Source data section start

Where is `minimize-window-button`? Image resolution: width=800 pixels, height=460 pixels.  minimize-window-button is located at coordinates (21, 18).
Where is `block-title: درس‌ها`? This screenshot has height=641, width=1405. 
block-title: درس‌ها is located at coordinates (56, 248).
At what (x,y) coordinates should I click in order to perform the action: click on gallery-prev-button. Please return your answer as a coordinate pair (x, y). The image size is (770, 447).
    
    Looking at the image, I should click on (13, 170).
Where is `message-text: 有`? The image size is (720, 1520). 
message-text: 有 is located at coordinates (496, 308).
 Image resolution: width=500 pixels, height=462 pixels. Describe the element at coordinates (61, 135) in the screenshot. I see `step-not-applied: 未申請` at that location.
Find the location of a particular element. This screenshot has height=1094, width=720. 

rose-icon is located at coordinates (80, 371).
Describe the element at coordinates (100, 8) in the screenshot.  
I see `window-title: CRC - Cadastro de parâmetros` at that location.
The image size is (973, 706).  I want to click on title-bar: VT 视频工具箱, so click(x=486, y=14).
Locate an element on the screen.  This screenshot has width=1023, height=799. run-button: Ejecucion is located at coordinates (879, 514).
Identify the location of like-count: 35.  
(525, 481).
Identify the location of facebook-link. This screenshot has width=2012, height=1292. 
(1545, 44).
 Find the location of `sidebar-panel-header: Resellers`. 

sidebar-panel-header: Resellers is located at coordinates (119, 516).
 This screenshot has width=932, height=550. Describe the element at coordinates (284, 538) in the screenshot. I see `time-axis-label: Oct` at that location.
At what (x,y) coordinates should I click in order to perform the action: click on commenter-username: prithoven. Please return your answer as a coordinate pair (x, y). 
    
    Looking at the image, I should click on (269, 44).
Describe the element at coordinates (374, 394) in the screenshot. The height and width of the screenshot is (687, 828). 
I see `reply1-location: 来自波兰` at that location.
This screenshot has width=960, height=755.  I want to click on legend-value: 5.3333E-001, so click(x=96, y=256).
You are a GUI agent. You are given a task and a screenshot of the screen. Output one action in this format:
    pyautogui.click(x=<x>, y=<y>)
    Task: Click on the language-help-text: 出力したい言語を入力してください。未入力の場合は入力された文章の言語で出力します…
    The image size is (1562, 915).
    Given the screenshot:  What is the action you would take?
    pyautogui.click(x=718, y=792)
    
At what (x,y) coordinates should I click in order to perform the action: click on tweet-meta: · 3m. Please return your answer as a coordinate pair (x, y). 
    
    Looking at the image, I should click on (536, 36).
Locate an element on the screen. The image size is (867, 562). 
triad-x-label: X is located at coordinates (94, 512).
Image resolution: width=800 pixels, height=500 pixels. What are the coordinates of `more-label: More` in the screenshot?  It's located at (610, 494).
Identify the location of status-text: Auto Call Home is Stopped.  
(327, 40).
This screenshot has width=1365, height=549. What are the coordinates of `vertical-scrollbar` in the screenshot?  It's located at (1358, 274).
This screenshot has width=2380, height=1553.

Source data section end

Your task: Lay out the stretch of records from the line containing "This screenshot has width=960, height=755." through the end of the records as a numbered list, with blank lines left out.

Result:
1. This screenshot has width=960, height=755.  I want to click on legend-value: 5.3333E-001, so click(x=96, y=256).
2. You are a GUI agent. You are given a task and a screenshot of the screen. Output one action in this format:
3.     pyautogui.click(x=<x>, y=<y>)
4.     Task: Click on the language-help-text: 出力したい言語を入力してください。未入力の場合は入力された文章の言語で出力します…
5.     The image size is (1562, 915).
6.     Given the screenshot:  What is the action you would take?
7.     pyautogui.click(x=718, y=792)
8. At what (x,y) coordinates should I click in order to perform the action: click on tweet-meta: · 3m. Please return your answer as a coordinate pair (x, y). 
9.     Looking at the image, I should click on (536, 36).
10. Locate an element on the screen. The image size is (867, 562). 
11. triad-x-label: X is located at coordinates (94, 512).
12. Image resolution: width=800 pixels, height=500 pixels. What are the coordinates of `more-label: More` in the screenshot?  It's located at (610, 494).
13. Identify the location of status-text: Auto Call Home is Stopped.  
14. (327, 40).
15. This screenshot has width=1365, height=549. What are the coordinates of `vertical-scrollbar` in the screenshot?  It's located at (1358, 274).
16. This screenshot has width=2380, height=1553.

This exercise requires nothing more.